He couldn't help wondering, all the same (and it was that time in the early hours of the morning when perspectives are generally different): first Chaplain Cleapho, escaping (presumably he'd escaped) an ambush by the skin of his teeth; now the man Tazencius, whom Cleapho had mentioned (and who'd turned out to be prefect of Mael Bohec, whatever that signified), wandering about in the mist with a rather small escort, surely, for an important man (guessing that prefects were as important as they sounded); add a variety of different types of soldier, the burning of Josequin, all manner of alarms, excitements and coincidences following him round like a tripe butcher's dog (This man who called himself Prince Tazencius, some off-relation of the emperor himself, who reckoned that the two of them were hopelessly shackled together by some secret bond of guilt and fear… First the emperor's chaplain, now the emperor's cousin, claiming to be his fellow conspirators in some desperate venture. Poldarn squeezed his nails into the palm of his hand. He'd tried explaining, and asking; perhaps it was time to take the hint. The pig doesn't stop to ask the slaughterman why the abattoir gate's been left unexpectedly open.)
He yawned. All in all, he'd been happier alone in the dark, with his boot on a stranger's neck. That way, at least, he'd had some measure of control, and he'd been invisible. There was clearly a lot to be said for being nobody nowhere, at least in the short term.
Then, in spite of himself and everything, he fell asleep. If he dreamed, he didn't remember any of it when he woke up, or any splinters of memory sticking into his mind were quickly dislodged by what he saw when he opened his eyes -Gotto, still sitting squarely on the box but with his head leaning right back on to his shoulder blades, his throat cut to the bone, blood still glistening black in the fibres of his coat.

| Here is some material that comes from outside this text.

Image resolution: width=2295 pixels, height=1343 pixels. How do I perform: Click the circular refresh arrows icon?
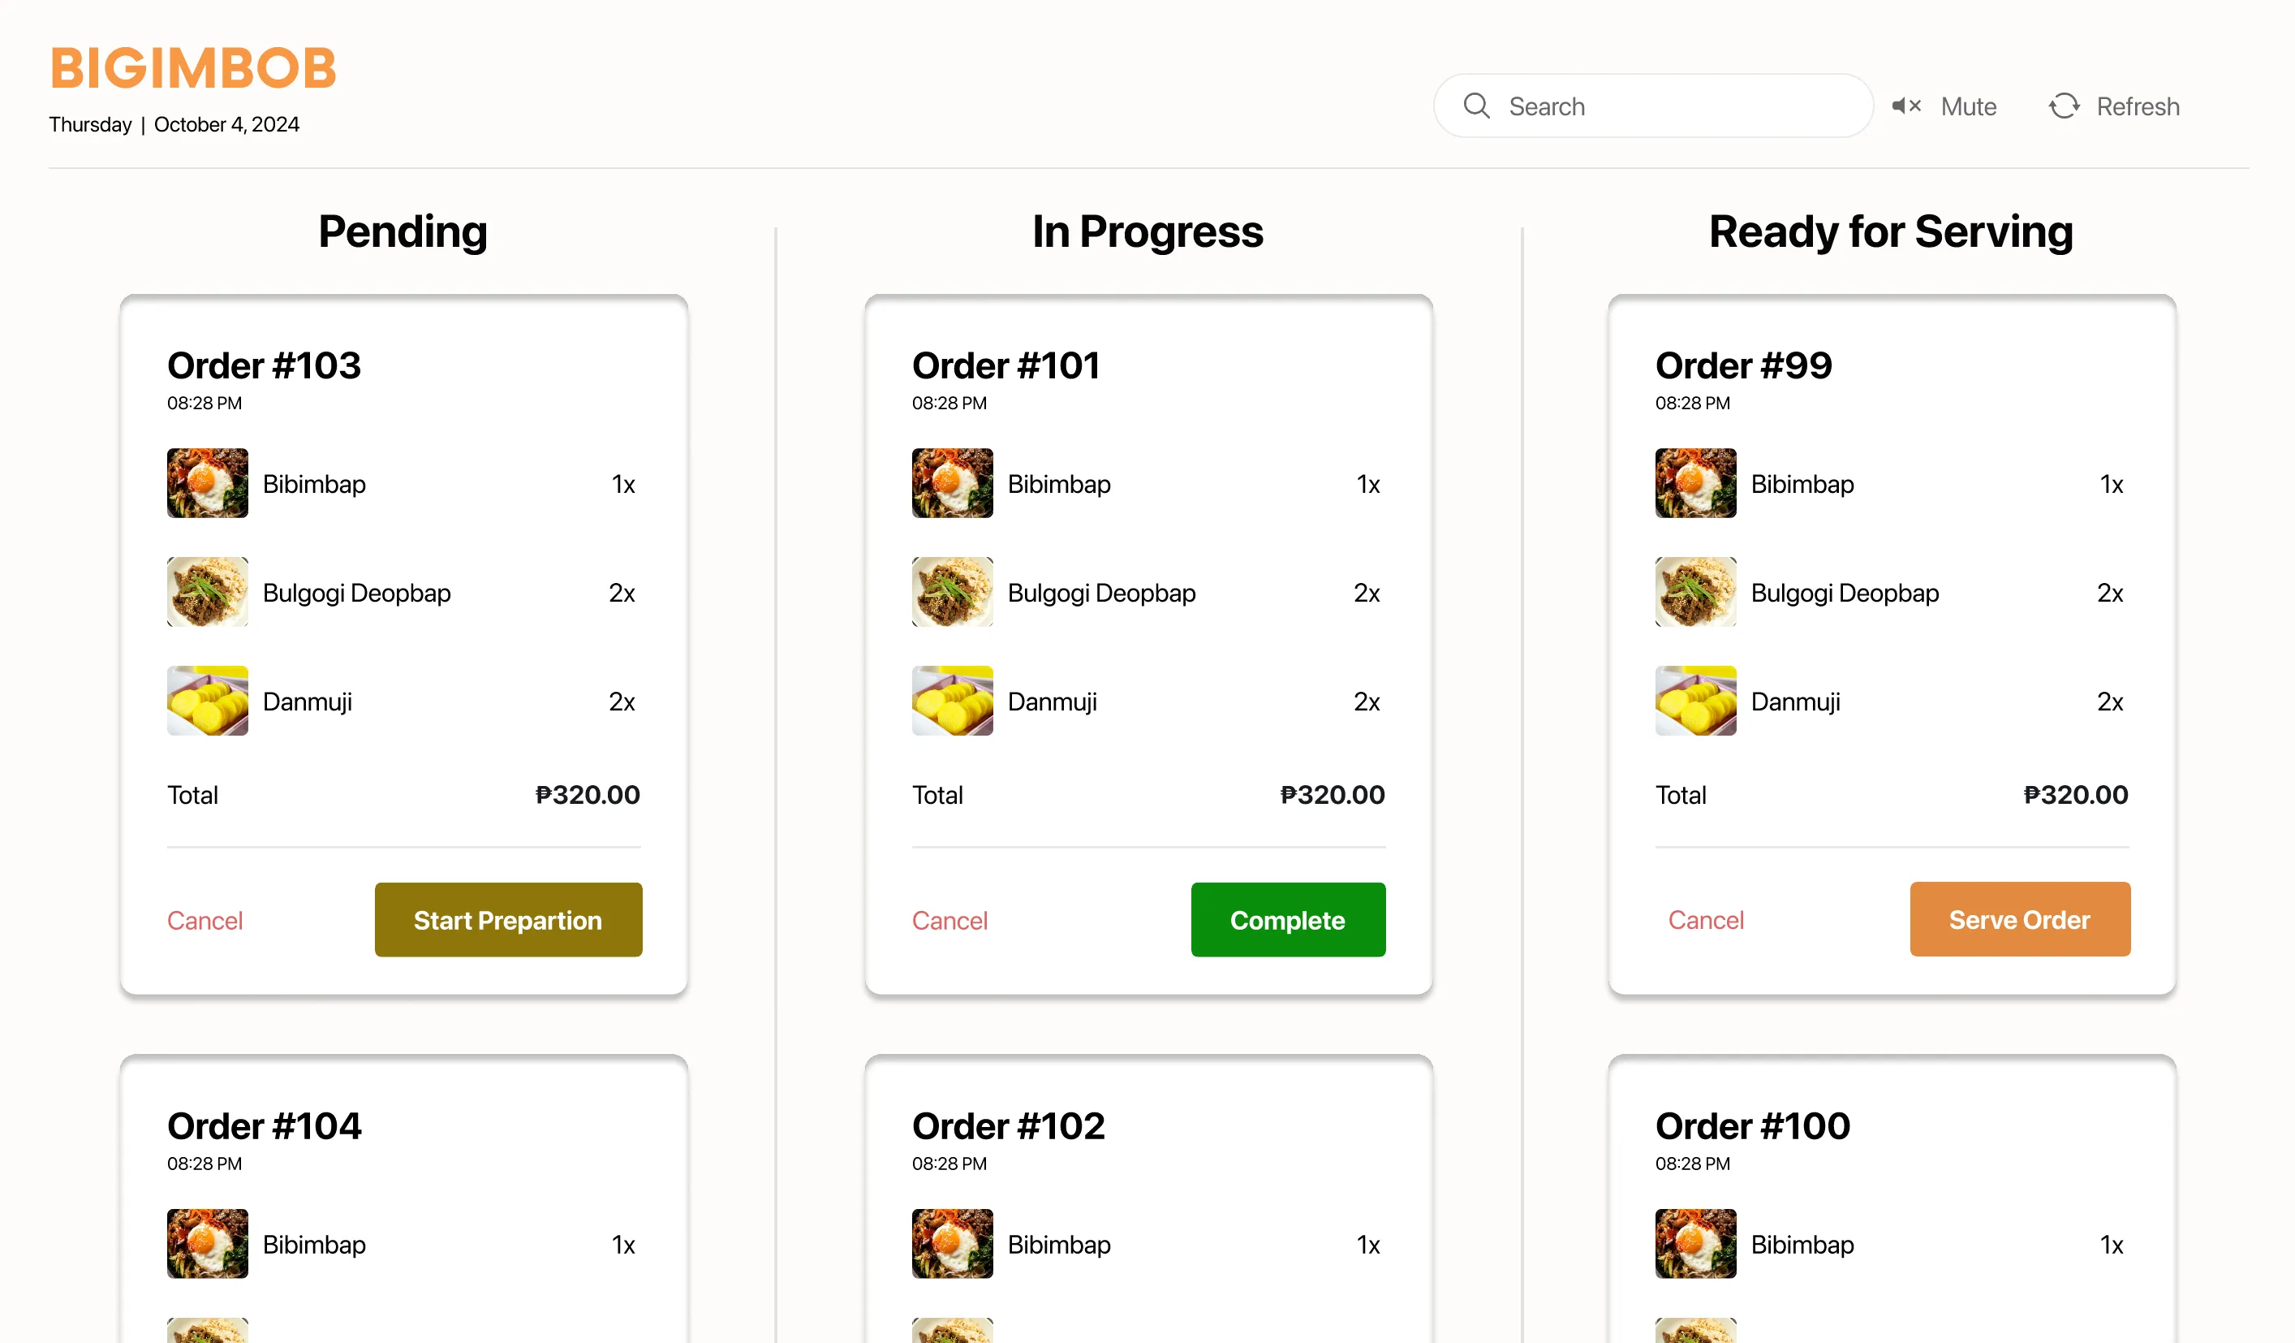2064,107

No sign of anybody else, no horses, just himself, a dead man and-inevitably, inevitably-two crows opening their wings in exasperation as he interrupted them in their work.
Chapter Eleven
The letter was still there; so was his sword. He jumped down from the cart and tried to trace the direction the horses had been driven off in from the hoofprints in the mud, but there was just a confused mess, open to various interpretations. He looked up and down the road, right and left; two choices, back to that old game again. This time at least, he had something to motivate him: the letter, a job to do, his duty to the Falx house, their trust in him… He didn't give a damn about the Falx house, but it made a pleasant change to have some reason to do something. On to Mael Bohec, then. Easy.

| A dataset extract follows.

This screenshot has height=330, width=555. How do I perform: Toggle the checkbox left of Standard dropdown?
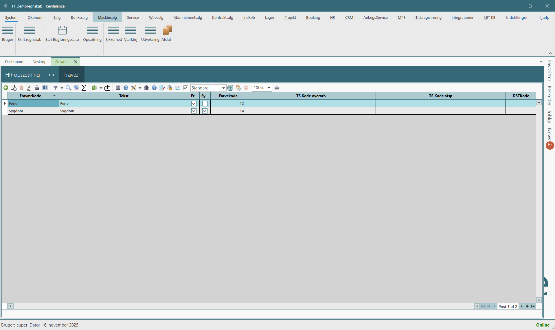pyautogui.click(x=186, y=88)
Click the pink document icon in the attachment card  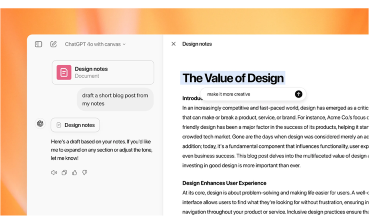(x=64, y=72)
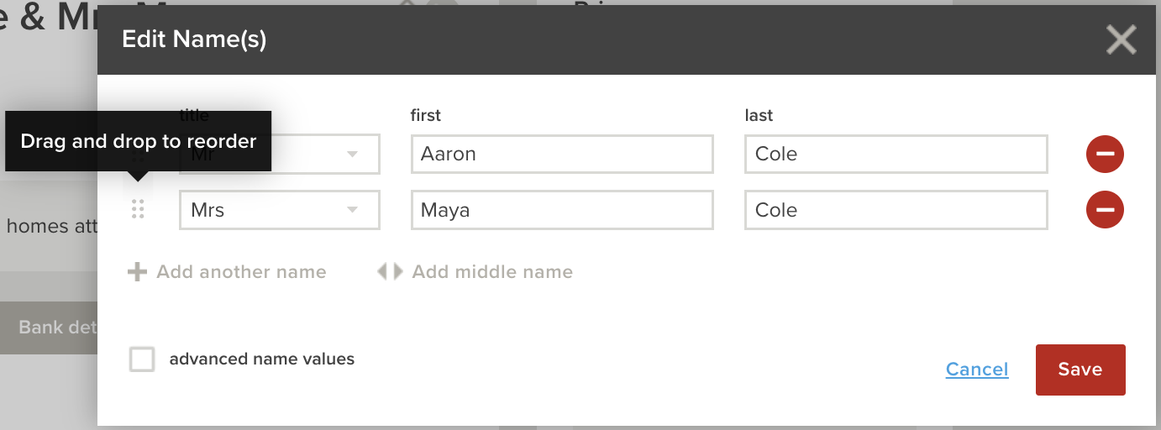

After he'd been walking for a couple of hours, he saw three men on horses coming down the road towards him. Not again, he thought, but when they were close enough for him to see more than an outline he relaxed. There was a large middle-aged man in a red cloak and a broad black felt hat, and two younger men in rather less gorgeous clothes who were almost certainly his sons; the older man was leading a packhorse, unladen (so the chances were that they were on their way home). 'Excuse me,' he called out, 'but can I buy your horse?'
That got their attention. The man in the red cloak introduced himself as Cobo Istin. The other two were Cobo this and Cobo that; Poldarn didn't catch their names, and he got the feeling he wasn't missing much. Yes, Cobo Istin said, he might entertain the idea, provided the price was right. (It was a rather sad horse; it didn't take much imagination to picture the look of amazed joy on the face of Cobo Istin's wife when her husband walked through the door and announced, 'Guess what, I've sold Dobbin!') When Poldarn offered him thirty quarters he said, 'Yes,' without thinking, and his hand shot out like a lizard's tongue to receive the money.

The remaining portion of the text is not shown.